Another description published by Lucas and Frost, Ebenavia horni, was also referred to Dixon and Kluge's monotypic genus. In describing the new genus, Gray's note on the source of the holotype as "W. Australia" (Western Australia) could not be refined, so this was restricted to a nominated type locality at Darlington, Western Australia, inferred by comparison to specimens found at that location.

Consideration of Crenadactylus as a single species, Crenadactylus ocellatus, was also recognised by various authorities as three to four subspecies. However, molecular evidence revealed the phylogeny of the genus indicated numerous 'hidden species', and a revision in 2016 of accepted and new descriptions recognised a total of seven species.

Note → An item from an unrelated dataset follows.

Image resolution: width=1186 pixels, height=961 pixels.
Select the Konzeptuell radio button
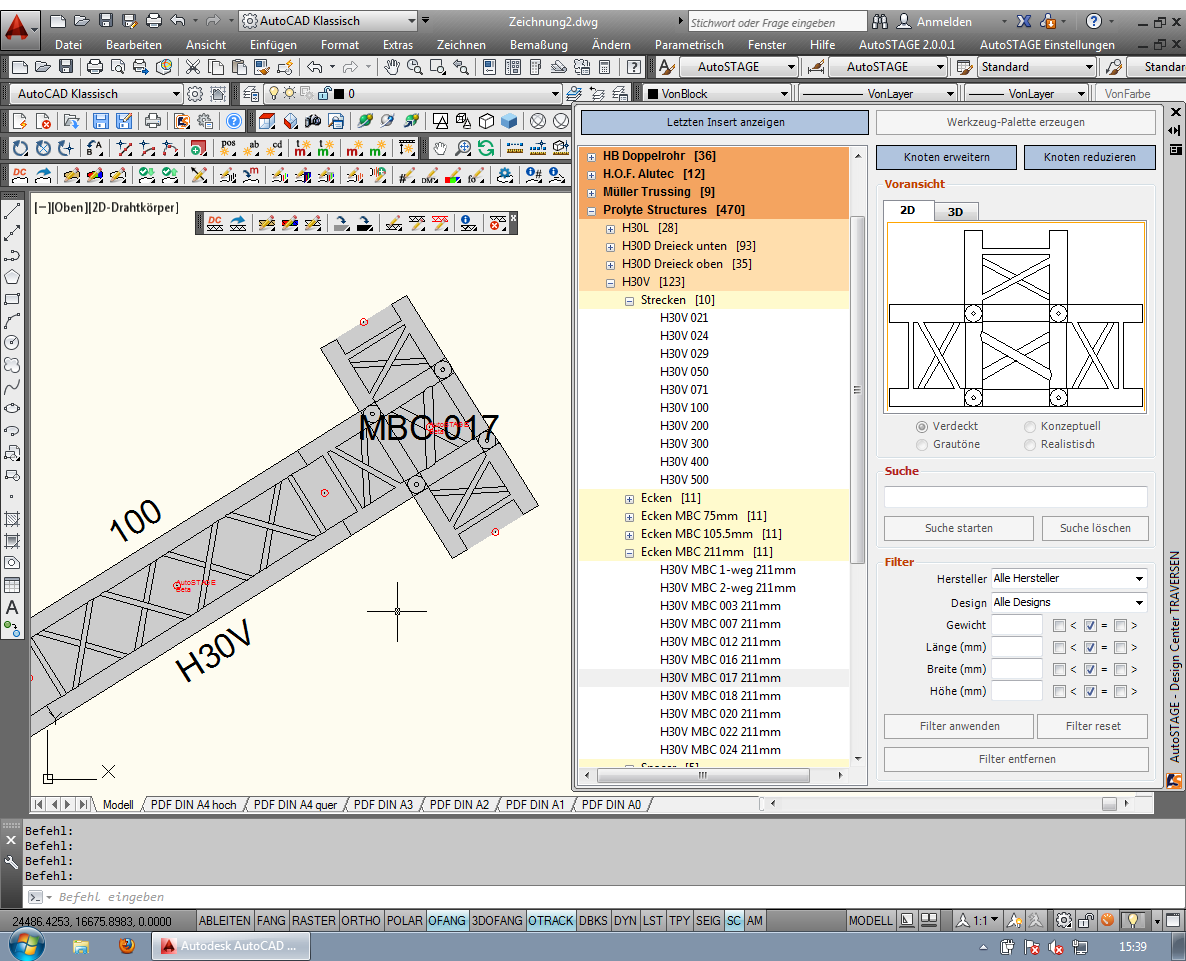click(1030, 426)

A molecular analysis of northern populations in 2012 examined the reported ancient divergence and up to ten lineages in northwestern Crenadactylus, with indication of geographical ranges restricted to less than 100 km^{2}.
The study examined the conclusions of testing for cryptic species, published in 2010, within the poorly understood and rare populations of a purportedly monotypic species.
The authors of the 2010 research had sought to test the ability of a genetic study to reveal hidden taxa, with implications for research and conservation of diversity, and the conclusion in this example was number of definable species was grossly underestimated; the authors comment on their surprise at the number of potential species discovered within a 'developed country'.
The phylogenetic evidence supported the proposed divergence of populations during the Oligocene-Miocene period (circa 20–30 mya).
A revision in 2016 of the genus, using genotyped specimens for a morphological study, elevated previous descriptions to the rank of species and published three new descriptions. The conclusion of the molecular and morphological revision acknowledged greater divergence within the group, and distinguishable species that have persisted in locations for millions of years.

== Distribution and habitat ==
Prior to the reclassification of the Crenadactylus species, the population was recognised as occurring in a large distribution range that covered most of the western and central regions of Australia. The various species are found in habitat that includes the leaf-layer at the floor of woodlands, underneath rocks, in hummocks of Trioda vegetation in spinifex country, under logs and other dead woody litter, and beneath the rubbish piles introduced to their environment by human activity.

The newly described species were sometime recognised as occurring in restricted ranges, becoming isolated and specialised within particular environments.
The small size is a limiting factor to the species ability to move beyond the local ecology, but may have allowed them to persist in the environment with less vulnerability to the continent's climatic changes.